Released early Thursday morning, "Woman" finds Kesha partnering with the The Dap-Kings Horns for a track that blurs the line between her traditional sound and the big band aesthetic that makes soul music sound so damn good.
The singer penned an essay about the new track for Rolling Stone, talking about her new musical direction and paying homage to her musical influences, from The Beach Boys to Dolly Parton, with the latter making a cameo on one of the album's songs.
That definitely is a unique way to examine the power women hold, but Kesha's words do ring true.
In a stirring essay, Kesha discusses at length how she was able to be completely herself in the company of her co-writers Drew Pearson and Stephen Wrabel, describing the day they recorded "Woman" as one she'll, "remember forever".
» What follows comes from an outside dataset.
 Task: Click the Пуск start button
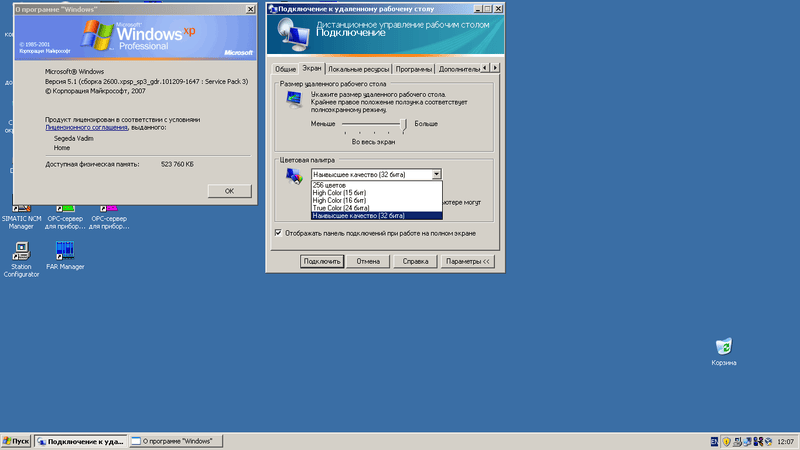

For her first album in almost five years, Kesha worked with a wide variety of collaborators, including Ben Folds, Ricky Reed (Phantogram, Meghan Trainor), Wrabel (Adam Lambert, Afrojack), the Eagles of Death Metal, Dolly Parton and her mother, Pebe Sebert.
"It was pure raw joy", she wrote of the experience of writing "Woman".
'It was such a lovely experience to write such a strong female empowerment song with two men ... because it reinforces how supportive men can be of women AND feminism, ' Kesha wrote in an essay for Rolling Stones. I proclaimed again: "'I'm a motherf-king woman"! I told them, I'm not fucking with you - this is the mood I'm in - and this is the song we are writing today.